Let Police Carry Out the Arrests



New Vision (Kampala)

OPINION
February 5, 2003
Posted to the web February 5, 2003

John Kakande
Kampala

Some operatives arrest, detain and extort money from people after framing them on fake charges

THE Director General of the Internal Security Organisation (ISO), Brig. Henry Tumukunde, last September issued a statement in which he affirmed that ISO operatives are not supposed to arrest suspects.

Tumukunde said that the powers of arrest lie with the Police. Even when the complaint is with ISO, they must inform Police to effect arrest.

Brig. Tumukunde advised members of the public to resist any arrest "where one cannot identify himself as an official from the police."

The brigadier's statement was to guide the general public, following complaints about illegal arrests, torture and detention by some people purporting to be ISO operatives.

I have been prompted to refer to Tumukunde's September statement by the recent kidnap and gruesome murder of Fred Musitwa, one of the petitioners in the Mayuge LC5 election petition.

Musitwa was kidnapped from Mayuge as he was leaving a local court. Two of the kidnappers wore military uniform and claimed to be security operatives.

His wife and other members of his family frantically searched for him at Police stations in Jinja and Kampala for days in vain.

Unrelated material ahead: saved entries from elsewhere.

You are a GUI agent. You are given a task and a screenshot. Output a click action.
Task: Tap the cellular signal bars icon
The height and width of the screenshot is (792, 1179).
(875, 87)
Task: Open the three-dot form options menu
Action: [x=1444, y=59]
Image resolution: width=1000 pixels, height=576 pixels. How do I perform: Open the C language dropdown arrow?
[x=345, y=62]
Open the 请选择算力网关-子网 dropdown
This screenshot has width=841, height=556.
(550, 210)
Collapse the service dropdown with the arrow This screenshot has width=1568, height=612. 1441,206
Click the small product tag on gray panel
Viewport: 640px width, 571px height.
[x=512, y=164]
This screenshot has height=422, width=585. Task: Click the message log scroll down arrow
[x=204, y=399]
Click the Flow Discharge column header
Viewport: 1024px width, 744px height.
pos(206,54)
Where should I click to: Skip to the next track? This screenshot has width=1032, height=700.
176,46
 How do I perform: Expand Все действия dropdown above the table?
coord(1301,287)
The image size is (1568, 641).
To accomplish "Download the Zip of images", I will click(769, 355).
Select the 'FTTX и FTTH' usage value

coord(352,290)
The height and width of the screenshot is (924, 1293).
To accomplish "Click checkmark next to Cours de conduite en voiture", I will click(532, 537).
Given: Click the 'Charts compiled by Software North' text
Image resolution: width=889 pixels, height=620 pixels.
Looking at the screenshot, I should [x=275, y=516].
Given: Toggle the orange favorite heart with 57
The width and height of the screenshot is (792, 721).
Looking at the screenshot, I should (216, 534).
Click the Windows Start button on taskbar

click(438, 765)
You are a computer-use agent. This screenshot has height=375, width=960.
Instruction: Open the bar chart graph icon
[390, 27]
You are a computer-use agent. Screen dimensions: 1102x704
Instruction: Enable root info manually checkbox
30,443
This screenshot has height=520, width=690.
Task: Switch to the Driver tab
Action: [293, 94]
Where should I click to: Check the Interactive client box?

Out of desperation, his wife contacted the New Vision and narrated her husband's ordeal. You would think that her story was mere fiction. It appeared strange that such a thing, reminiscent of dictator Idi Amin's days, could happen in today's Uganda.

Two weeks before he was kidnapped and murdered, Musitwa on January 10, 2003 wrote a 10-page petition to the Uganda Human Rights Commission (UHRC), complaining that he and his brother, Moses Balikowa, had been subjected to politically motivated persecution, harassment and bogus criminal charges.

He stated that his life was in danger.

Musitwa's murder highlights a serious problem that the authorities must tackle urgently.

Unauthorised security personnel should be stopped from carrying out arrests.

For many arrests, it is a nightmare to establish the security agency responsible. It is a nightmare to locate where a suspect is being detained. Many security operatives from CMI, ISO, Operation Wembley or Kalangala Action Plan (KAP) arrest and detain suspects without any reference to the police. Some operatives arrest, detain and extort money from people after framing them on fake charges.

Musitwa was at first accused of holding subversive meetings.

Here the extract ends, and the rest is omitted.